PASSAGE SHOWN:
While this is happening, Post pulls a spectacular stall into a landing on the quarterdeck of the other skyship and gets them to surrender. Sure enough, the vessel was taken by the smaller ship, and the captain is a strange green-skinned man with four arms. Post is able to get them to land near the downed craft. Zelansky can talk to them; they speak a dialect of Atlantean. These green people are dheva (gods?), and the red-skinned people that crewed their ship, and that of the pirate vessel, are Zhul-ya, possible relatives of the Vril-ya!

They are able to talk their way into passage on the ship Warm Winds to Parras Das, the city “her highness” Priya, of the House Avasarava, is from. She is the first daughter of a powerful merchant prince in Parras Das, and she was taken captive by the pirates while being transported to a nearby city-state to a commercial negotiation. Priya is easily seduced by Cointreau, who finally gets a chance to try his “sex magic”, with high success (We decided that the tantrism thing he was going for seemed less a magic aptitude/ sorcery thing, than a psychic aptitude/ mind control thing, and changed the character to work more appropriately.)

GIVEN MATERIAL:
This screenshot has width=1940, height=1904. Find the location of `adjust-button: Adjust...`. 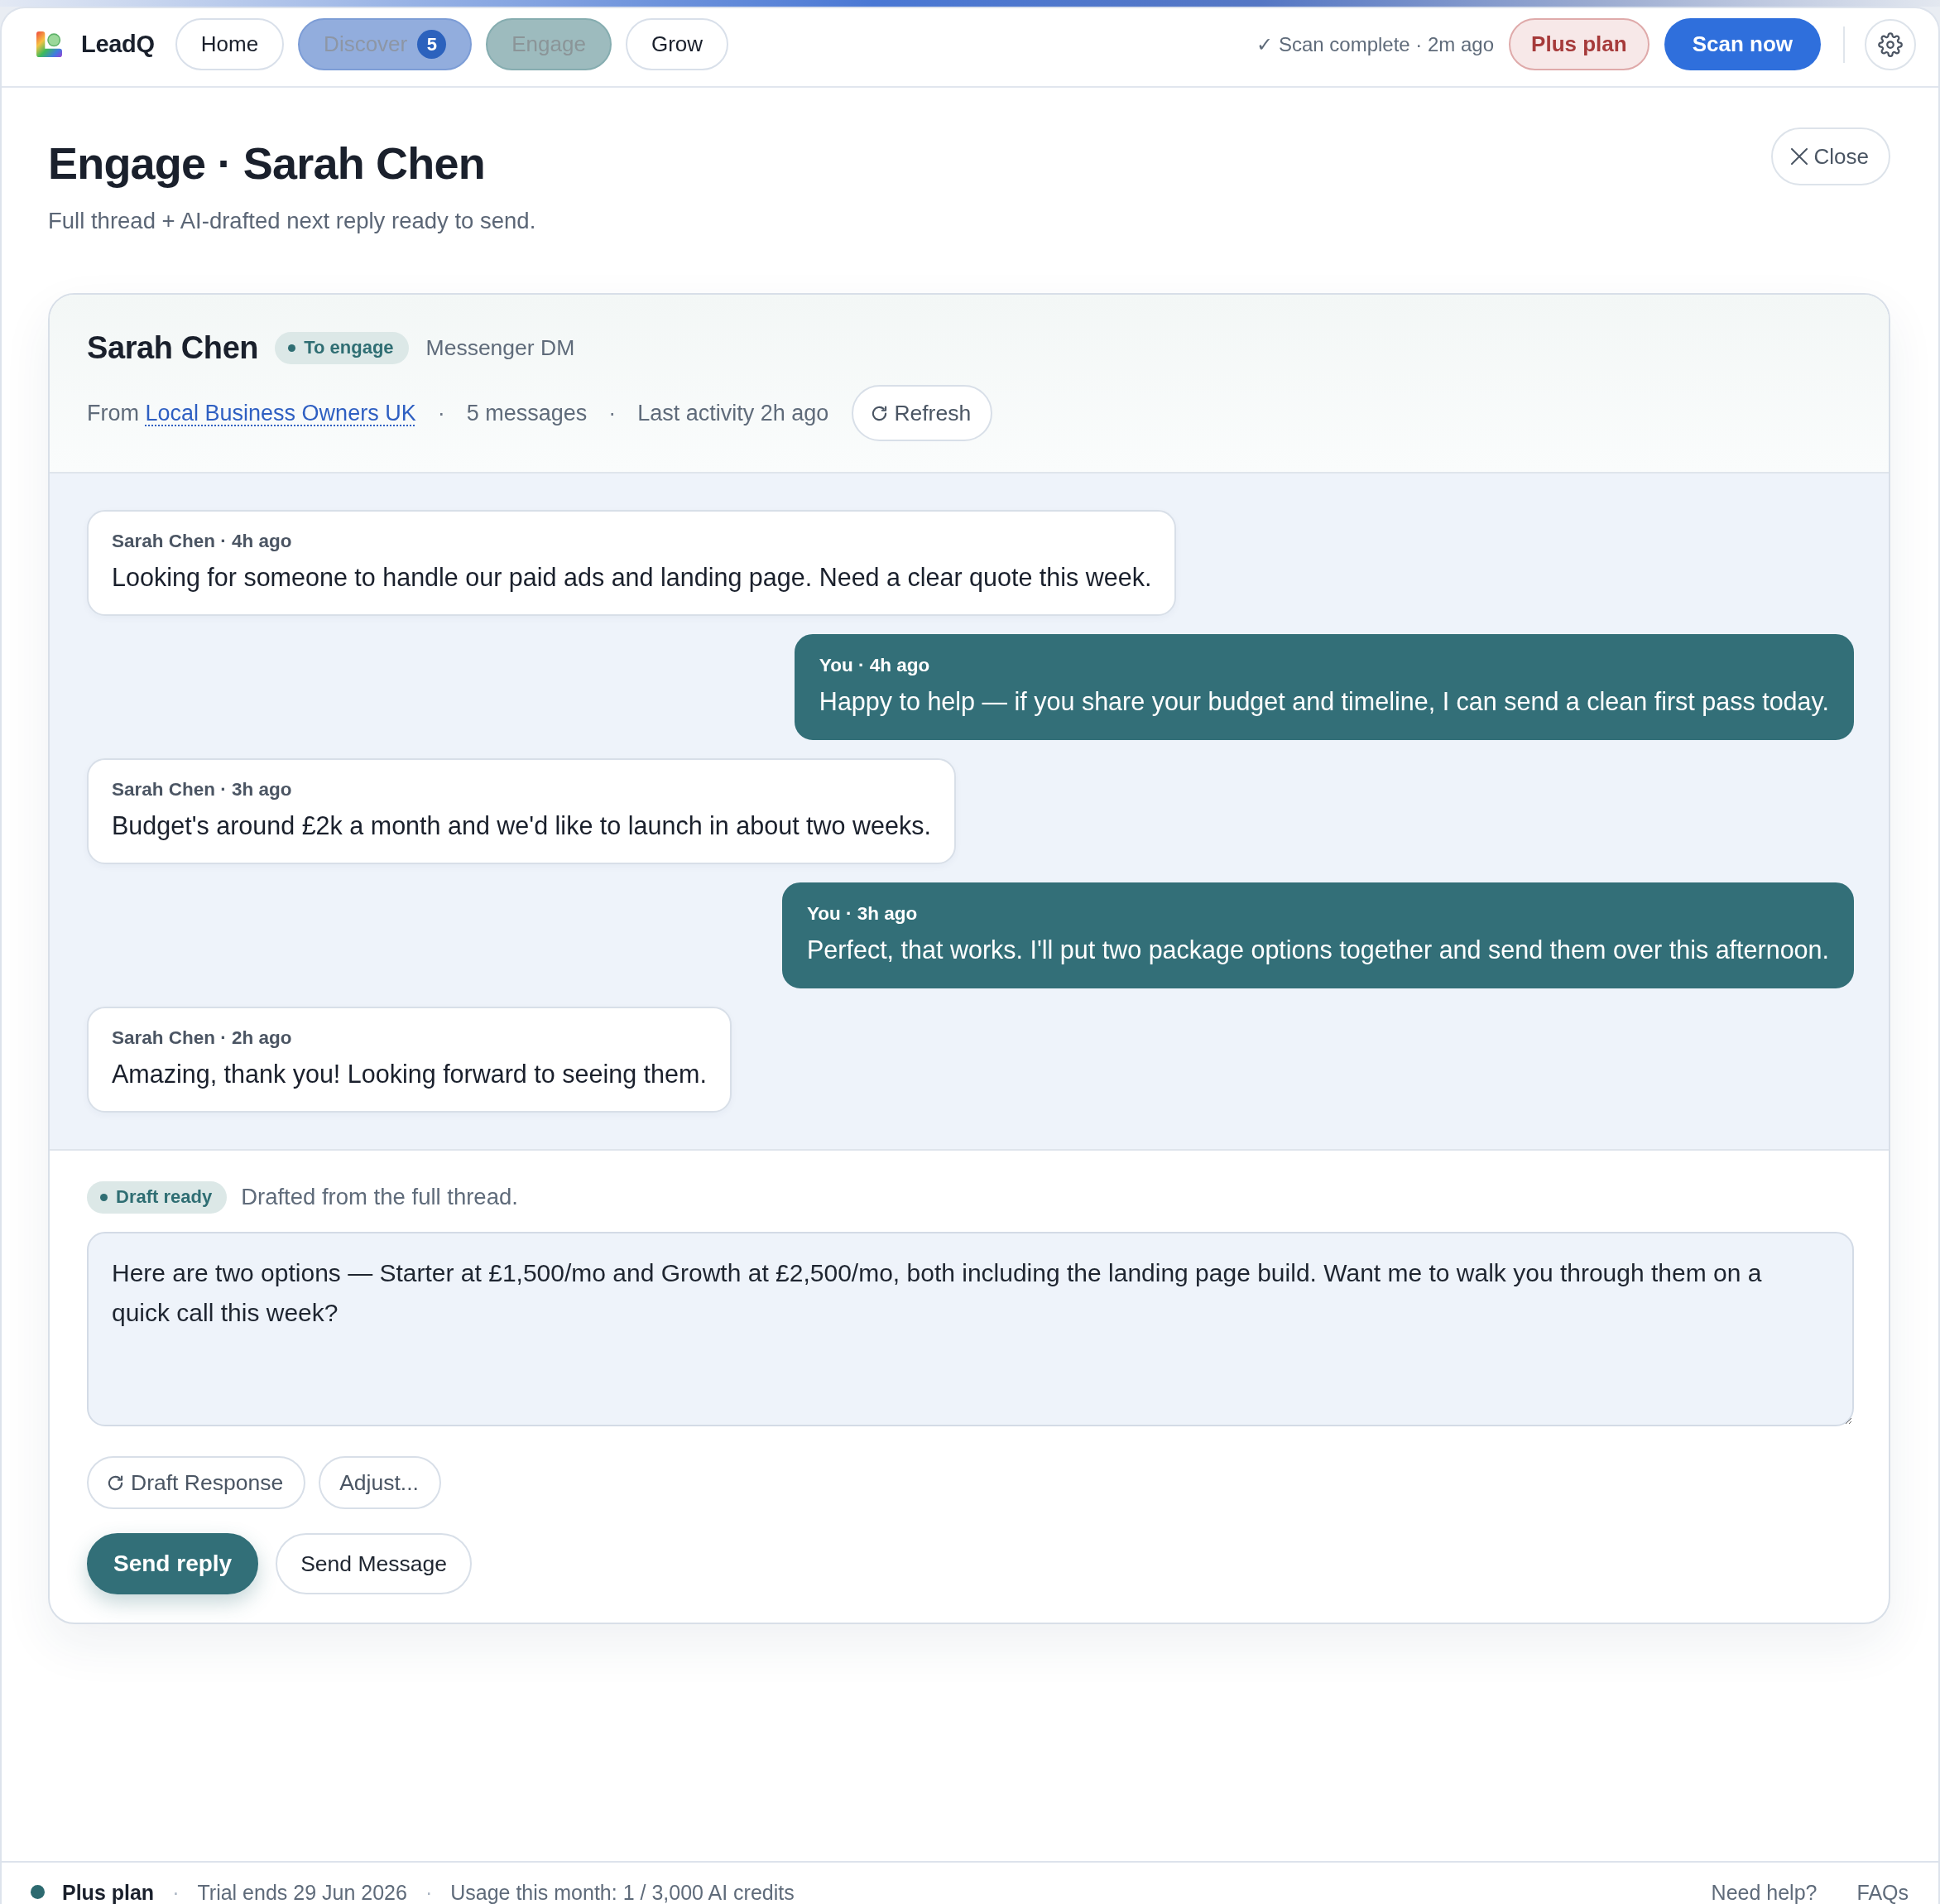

TASK REQUIREMENTS:
**a)** In the skyship passage, what language do the green-skinned people speak?
**b)** Echo the skyship passage word for word, between "While this is" and "of the Vril-ya!", inclusive.

LIST OF ANSWERS:
**a)** A dialect of Atlantean.

**b)**
While this is happening, Post pulls a spectacular stall into a landing on the quarterdeck of the other skyship and gets them to surrender. Sure enough, the vessel was taken by the smaller ship, and the captain is a strange green-skinned man with four arms. Post is able to get them to land near the downed craft. Zelansky can talk to them; they speak a dialect of Atlantean. These green people are dheva (gods?), and the red-skinned people that crewed their ship, and that of the pirate vessel, are Zhul-ya, possible relatives of the Vril-ya!